Brief: Give back all the entries below. Omit none of them.
* * * *
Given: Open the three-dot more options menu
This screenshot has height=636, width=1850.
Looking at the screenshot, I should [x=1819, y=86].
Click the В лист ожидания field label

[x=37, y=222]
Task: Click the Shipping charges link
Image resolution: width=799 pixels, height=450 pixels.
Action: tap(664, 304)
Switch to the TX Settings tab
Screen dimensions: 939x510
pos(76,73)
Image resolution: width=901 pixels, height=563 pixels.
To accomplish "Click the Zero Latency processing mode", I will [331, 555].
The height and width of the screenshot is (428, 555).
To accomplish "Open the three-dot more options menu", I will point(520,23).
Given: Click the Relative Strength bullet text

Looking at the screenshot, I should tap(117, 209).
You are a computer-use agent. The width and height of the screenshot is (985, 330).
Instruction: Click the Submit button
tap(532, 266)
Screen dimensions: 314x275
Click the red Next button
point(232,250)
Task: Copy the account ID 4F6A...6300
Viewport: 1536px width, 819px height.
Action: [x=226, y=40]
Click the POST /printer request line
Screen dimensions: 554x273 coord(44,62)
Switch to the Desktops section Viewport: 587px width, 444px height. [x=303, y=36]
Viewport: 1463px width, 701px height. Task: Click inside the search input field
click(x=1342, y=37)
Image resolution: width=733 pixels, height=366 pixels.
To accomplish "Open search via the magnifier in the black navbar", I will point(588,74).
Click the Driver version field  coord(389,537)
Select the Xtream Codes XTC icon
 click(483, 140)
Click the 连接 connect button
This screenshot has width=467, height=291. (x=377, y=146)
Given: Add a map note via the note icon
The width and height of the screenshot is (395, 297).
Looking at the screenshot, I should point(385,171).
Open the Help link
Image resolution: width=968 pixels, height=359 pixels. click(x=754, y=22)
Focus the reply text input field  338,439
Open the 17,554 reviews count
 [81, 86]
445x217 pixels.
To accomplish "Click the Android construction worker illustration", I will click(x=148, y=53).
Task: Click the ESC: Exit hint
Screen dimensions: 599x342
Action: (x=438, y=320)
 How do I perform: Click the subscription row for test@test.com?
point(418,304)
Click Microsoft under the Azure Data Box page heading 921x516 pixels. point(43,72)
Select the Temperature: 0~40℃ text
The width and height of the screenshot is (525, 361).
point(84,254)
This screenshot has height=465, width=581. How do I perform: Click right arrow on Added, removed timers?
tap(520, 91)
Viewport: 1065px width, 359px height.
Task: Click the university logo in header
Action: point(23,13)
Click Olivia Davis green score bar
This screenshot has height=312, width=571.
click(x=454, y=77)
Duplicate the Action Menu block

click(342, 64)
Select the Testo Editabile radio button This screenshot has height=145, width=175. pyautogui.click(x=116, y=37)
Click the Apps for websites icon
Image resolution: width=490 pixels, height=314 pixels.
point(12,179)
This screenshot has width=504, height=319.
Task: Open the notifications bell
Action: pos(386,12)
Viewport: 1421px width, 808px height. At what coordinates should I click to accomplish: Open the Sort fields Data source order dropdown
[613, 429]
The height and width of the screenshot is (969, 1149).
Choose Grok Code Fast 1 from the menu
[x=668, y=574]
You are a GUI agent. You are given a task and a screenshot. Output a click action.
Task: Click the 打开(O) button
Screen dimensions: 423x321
* * * *
Task solution:
Given: Open the three-dot more options menu
This screenshot has height=636, width=1850.
Looking at the screenshot, I should [x=1819, y=86].
Click the В лист ожидания field label

[x=37, y=222]
Task: Click the Shipping charges link
Image resolution: width=799 pixels, height=450 pixels.
Action: tap(664, 304)
Switch to the TX Settings tab
Screen dimensions: 939x510
pos(76,73)
Image resolution: width=901 pixels, height=563 pixels.
To accomplish "Click the Zero Latency processing mode", I will [331, 555].
The height and width of the screenshot is (428, 555).
To accomplish "Open the three-dot more options menu", I will point(520,23).
Given: Click the Relative Strength bullet text

Looking at the screenshot, I should tap(117, 209).
You are a computer-use agent. The width and height of the screenshot is (985, 330).
Instruction: Click the Submit button
tap(532, 266)
Screen dimensions: 314x275
Click the red Next button
point(232,250)
Task: Copy the account ID 4F6A...6300
Viewport: 1536px width, 819px height.
Action: [x=226, y=40]
Click the POST /printer request line
Screen dimensions: 554x273 coord(44,62)
Switch to the Desktops section Viewport: 587px width, 444px height. [x=303, y=36]
Viewport: 1463px width, 701px height. Task: Click inside the search input field
click(x=1342, y=37)
Image resolution: width=733 pixels, height=366 pixels.
To accomplish "Open search via the magnifier in the black navbar", I will point(588,74).
Click the Driver version field  coord(389,537)
Select the Xtream Codes XTC icon
 click(483, 140)
Click the 连接 connect button
This screenshot has width=467, height=291. (x=377, y=146)
Given: Add a map note via the note icon
The width and height of the screenshot is (395, 297).
Looking at the screenshot, I should point(385,171).
Open the Help link
Image resolution: width=968 pixels, height=359 pixels. click(x=754, y=22)
Focus the reply text input field  338,439
Open the 17,554 reviews count
 [81, 86]
445x217 pixels.
To accomplish "Click the Android construction worker illustration", I will click(x=148, y=53).
Task: Click the ESC: Exit hint
Screen dimensions: 599x342
Action: (x=438, y=320)
 How do I perform: Click the subscription row for test@test.com?
point(418,304)
Click Microsoft under the Azure Data Box page heading 921x516 pixels. point(43,72)
Select the Temperature: 0~40℃ text
The width and height of the screenshot is (525, 361).
point(84,254)
This screenshot has height=465, width=581. How do I perform: Click right arrow on Added, removed timers?
tap(520, 91)
Viewport: 1065px width, 359px height.
Task: Click the university logo in header
Action: point(23,13)
Click Olivia Davis green score bar
This screenshot has height=312, width=571.
click(x=454, y=77)
Duplicate the Action Menu block

click(342, 64)
Select the Testo Editabile radio button This screenshot has height=145, width=175. pyautogui.click(x=116, y=37)
Click the Apps for websites icon
Image resolution: width=490 pixels, height=314 pixels.
point(12,179)
This screenshot has width=504, height=319.
Task: Open the notifications bell
Action: pos(386,12)
Viewport: 1421px width, 808px height. At what coordinates should I click to accomplish: Open the Sort fields Data source order dropdown
[613, 429]
The height and width of the screenshot is (969, 1149).
Choose Grok Code Fast 1 from the menu
[x=668, y=574]
You are a GUI agent. You are given a task and a screenshot. Output a click action.
Task: Click the 打开(O) button
Screen dimensions: 423x321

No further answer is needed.